(Stored data)

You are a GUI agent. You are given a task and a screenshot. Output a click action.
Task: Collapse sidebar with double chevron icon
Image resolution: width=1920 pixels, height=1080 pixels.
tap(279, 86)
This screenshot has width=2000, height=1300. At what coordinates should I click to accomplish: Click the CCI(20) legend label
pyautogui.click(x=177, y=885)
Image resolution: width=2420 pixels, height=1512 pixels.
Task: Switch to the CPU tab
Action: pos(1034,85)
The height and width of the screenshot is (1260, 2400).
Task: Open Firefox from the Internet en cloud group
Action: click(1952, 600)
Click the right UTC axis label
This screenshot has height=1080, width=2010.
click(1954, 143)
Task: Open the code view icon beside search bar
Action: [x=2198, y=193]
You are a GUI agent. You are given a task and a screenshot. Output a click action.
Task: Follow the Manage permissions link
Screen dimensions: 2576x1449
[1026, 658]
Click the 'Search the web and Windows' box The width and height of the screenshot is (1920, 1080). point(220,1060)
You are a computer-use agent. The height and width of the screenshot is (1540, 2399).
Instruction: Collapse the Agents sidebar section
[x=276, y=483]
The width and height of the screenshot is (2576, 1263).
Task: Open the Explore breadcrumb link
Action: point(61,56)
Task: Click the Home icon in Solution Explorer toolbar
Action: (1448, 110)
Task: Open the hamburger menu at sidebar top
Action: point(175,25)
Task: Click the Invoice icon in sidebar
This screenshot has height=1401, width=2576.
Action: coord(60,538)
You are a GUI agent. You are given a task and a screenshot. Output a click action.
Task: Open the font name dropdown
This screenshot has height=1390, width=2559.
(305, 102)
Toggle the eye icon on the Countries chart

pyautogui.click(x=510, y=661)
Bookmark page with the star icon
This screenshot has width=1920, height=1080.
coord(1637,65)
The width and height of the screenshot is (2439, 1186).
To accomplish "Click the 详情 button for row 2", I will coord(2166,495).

About this task: Set down precisely the lines above between the line holding "This screenshot has height=1401, width=2576." and the line holding "The width and height of the screenshot is (2439, 1186).", inclusive, and nothing beyond them.

Solution to this problem:
This screenshot has height=1401, width=2576.
Action: coord(60,538)
You are a GUI agent. You are given a task and a screenshot. Output a click action.
Task: Open the font name dropdown
This screenshot has height=1390, width=2559.
(305, 102)
Toggle the eye icon on the Countries chart

pyautogui.click(x=510, y=661)
Bookmark page with the star icon
This screenshot has width=1920, height=1080.
coord(1637,65)
The width and height of the screenshot is (2439, 1186).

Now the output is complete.